Your job is to copy the data that follows exactly, every line included.

**Given data:**
....
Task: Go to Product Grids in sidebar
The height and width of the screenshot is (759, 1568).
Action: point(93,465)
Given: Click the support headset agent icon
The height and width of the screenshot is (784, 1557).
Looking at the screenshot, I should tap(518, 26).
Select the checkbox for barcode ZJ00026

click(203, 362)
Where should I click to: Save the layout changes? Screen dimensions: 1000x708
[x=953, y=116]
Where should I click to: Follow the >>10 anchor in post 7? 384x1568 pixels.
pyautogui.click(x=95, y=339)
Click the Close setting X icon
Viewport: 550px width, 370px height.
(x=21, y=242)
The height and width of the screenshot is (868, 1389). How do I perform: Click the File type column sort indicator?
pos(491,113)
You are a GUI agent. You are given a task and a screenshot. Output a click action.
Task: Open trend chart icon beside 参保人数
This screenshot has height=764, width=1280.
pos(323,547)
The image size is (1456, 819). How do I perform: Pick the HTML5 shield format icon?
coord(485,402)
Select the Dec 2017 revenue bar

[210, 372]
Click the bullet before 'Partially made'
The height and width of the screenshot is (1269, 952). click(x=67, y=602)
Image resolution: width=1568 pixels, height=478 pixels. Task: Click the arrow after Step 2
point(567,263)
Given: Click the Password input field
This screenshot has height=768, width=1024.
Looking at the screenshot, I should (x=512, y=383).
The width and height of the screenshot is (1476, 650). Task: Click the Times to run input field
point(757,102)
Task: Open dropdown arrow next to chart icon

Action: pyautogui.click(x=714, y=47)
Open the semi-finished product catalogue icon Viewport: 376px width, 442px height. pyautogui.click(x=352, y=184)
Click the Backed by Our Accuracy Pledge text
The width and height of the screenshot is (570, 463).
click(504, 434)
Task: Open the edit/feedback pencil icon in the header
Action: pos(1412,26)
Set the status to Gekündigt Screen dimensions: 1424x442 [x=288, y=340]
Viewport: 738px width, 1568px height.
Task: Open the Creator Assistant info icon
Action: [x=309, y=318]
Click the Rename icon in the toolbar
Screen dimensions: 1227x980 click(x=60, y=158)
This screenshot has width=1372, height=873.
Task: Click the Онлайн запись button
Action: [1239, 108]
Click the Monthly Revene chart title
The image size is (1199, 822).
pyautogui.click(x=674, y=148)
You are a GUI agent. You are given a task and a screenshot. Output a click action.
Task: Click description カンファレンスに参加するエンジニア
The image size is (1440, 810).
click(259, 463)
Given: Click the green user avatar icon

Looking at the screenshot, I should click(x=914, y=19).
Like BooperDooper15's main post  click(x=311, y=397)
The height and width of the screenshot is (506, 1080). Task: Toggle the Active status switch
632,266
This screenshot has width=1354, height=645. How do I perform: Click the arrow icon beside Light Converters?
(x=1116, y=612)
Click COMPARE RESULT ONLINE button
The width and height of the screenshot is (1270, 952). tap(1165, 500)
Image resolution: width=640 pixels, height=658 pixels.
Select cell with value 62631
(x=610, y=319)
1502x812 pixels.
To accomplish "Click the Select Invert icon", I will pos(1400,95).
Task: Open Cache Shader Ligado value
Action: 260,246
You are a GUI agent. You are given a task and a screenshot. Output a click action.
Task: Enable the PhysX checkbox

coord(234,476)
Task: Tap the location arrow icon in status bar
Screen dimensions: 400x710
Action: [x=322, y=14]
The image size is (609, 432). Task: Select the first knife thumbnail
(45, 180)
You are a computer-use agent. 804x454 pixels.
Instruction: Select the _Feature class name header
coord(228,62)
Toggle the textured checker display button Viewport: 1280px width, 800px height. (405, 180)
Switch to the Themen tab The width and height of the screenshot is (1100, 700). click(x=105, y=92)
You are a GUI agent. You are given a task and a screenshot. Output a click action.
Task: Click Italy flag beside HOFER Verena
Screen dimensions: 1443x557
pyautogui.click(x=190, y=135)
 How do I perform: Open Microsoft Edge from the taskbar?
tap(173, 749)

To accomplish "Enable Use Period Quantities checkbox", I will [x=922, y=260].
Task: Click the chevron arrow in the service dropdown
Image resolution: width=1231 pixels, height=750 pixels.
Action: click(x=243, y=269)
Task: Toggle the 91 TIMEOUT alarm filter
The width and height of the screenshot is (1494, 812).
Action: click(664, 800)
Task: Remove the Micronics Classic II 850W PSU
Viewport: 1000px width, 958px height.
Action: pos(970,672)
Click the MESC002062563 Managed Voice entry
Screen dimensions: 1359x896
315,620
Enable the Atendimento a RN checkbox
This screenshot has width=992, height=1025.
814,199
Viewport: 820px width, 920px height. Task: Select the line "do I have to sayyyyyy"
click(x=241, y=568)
....
**Result:**
Task: Go to Product Grids in sidebar
The height and width of the screenshot is (759, 1568).
Action: point(93,465)
Given: Click the support headset agent icon
The height and width of the screenshot is (784, 1557).
Looking at the screenshot, I should tap(518, 26).
Select the checkbox for barcode ZJ00026

click(203, 362)
Where should I click to: Save the layout changes? Screen dimensions: 1000x708
[x=953, y=116]
Where should I click to: Follow the >>10 anchor in post 7? 384x1568 pixels.
pyautogui.click(x=95, y=339)
Click the Close setting X icon
Viewport: 550px width, 370px height.
(x=21, y=242)
The height and width of the screenshot is (868, 1389). How do I perform: Click the File type column sort indicator?
pos(491,113)
You are a GUI agent. You are given a task and a screenshot. Output a click action.
Task: Open trend chart icon beside 参保人数
This screenshot has height=764, width=1280.
pos(323,547)
The image size is (1456, 819). How do I perform: Pick the HTML5 shield format icon?
coord(485,402)
Select the Dec 2017 revenue bar

[210, 372]
Click the bullet before 'Partially made'
The height and width of the screenshot is (1269, 952). click(x=67, y=602)
Image resolution: width=1568 pixels, height=478 pixels. Task: Click the arrow after Step 2
point(567,263)
Given: Click the Password input field
This screenshot has height=768, width=1024.
Looking at the screenshot, I should (x=512, y=383).
The width and height of the screenshot is (1476, 650). Task: Click the Times to run input field
point(757,102)
Task: Open dropdown arrow next to chart icon

Action: pyautogui.click(x=714, y=47)
Open the semi-finished product catalogue icon Viewport: 376px width, 442px height. pyautogui.click(x=352, y=184)
Click the Backed by Our Accuracy Pledge text
The width and height of the screenshot is (570, 463).
click(504, 434)
Task: Open the edit/feedback pencil icon in the header
Action: pos(1412,26)
Set the status to Gekündigt Screen dimensions: 1424x442 [x=288, y=340]
Viewport: 738px width, 1568px height.
Task: Open the Creator Assistant info icon
Action: [x=309, y=318]
Click the Rename icon in the toolbar
Screen dimensions: 1227x980 click(x=60, y=158)
This screenshot has width=1372, height=873.
Task: Click the Онлайн запись button
Action: [1239, 108]
Click the Monthly Revene chart title
The image size is (1199, 822).
pyautogui.click(x=674, y=148)
You are a GUI agent. You are given a task and a screenshot. Output a click action.
Task: Click description カンファレンスに参加するエンジニア
The image size is (1440, 810).
click(259, 463)
Given: Click the green user avatar icon

Looking at the screenshot, I should click(x=914, y=19).
Like BooperDooper15's main post  click(x=311, y=397)
The height and width of the screenshot is (506, 1080). Task: Toggle the Active status switch
632,266
This screenshot has width=1354, height=645. How do I perform: Click the arrow icon beside Light Converters?
(x=1116, y=612)
Click COMPARE RESULT ONLINE button
The width and height of the screenshot is (1270, 952). tap(1165, 500)
Image resolution: width=640 pixels, height=658 pixels.
Select cell with value 62631
(x=610, y=319)
1502x812 pixels.
To accomplish "Click the Select Invert icon", I will pos(1400,95).
Task: Open Cache Shader Ligado value
Action: 260,246
You are a GUI agent. You are given a task and a screenshot. Output a click action.
Task: Enable the PhysX checkbox

coord(234,476)
Task: Tap the location arrow icon in status bar
Screen dimensions: 400x710
Action: [x=322, y=14]
The image size is (609, 432). Task: Select the first knife thumbnail
(45, 180)
You are a computer-use agent. 804x454 pixels.
Instruction: Select the _Feature class name header
coord(228,62)
Toggle the textured checker display button Viewport: 1280px width, 800px height. (405, 180)
Switch to the Themen tab The width and height of the screenshot is (1100, 700). click(x=105, y=92)
You are a GUI agent. You are given a task and a screenshot. Output a click action.
Task: Click Italy flag beside HOFER Verena
Screen dimensions: 1443x557
pyautogui.click(x=190, y=135)
 How do I perform: Open Microsoft Edge from the taskbar?
tap(173, 749)

To accomplish "Enable Use Period Quantities checkbox", I will [x=922, y=260].
Task: Click the chevron arrow in the service dropdown
Image resolution: width=1231 pixels, height=750 pixels.
Action: click(x=243, y=269)
Task: Toggle the 91 TIMEOUT alarm filter
The width and height of the screenshot is (1494, 812).
Action: click(664, 800)
Task: Remove the Micronics Classic II 850W PSU
Viewport: 1000px width, 958px height.
Action: pos(970,672)
Click the MESC002062563 Managed Voice entry
Screen dimensions: 1359x896
315,620
Enable the Atendimento a RN checkbox
This screenshot has width=992, height=1025.
814,199
Viewport: 820px width, 920px height. Task: Select the line "do I have to sayyyyyy"
click(x=241, y=568)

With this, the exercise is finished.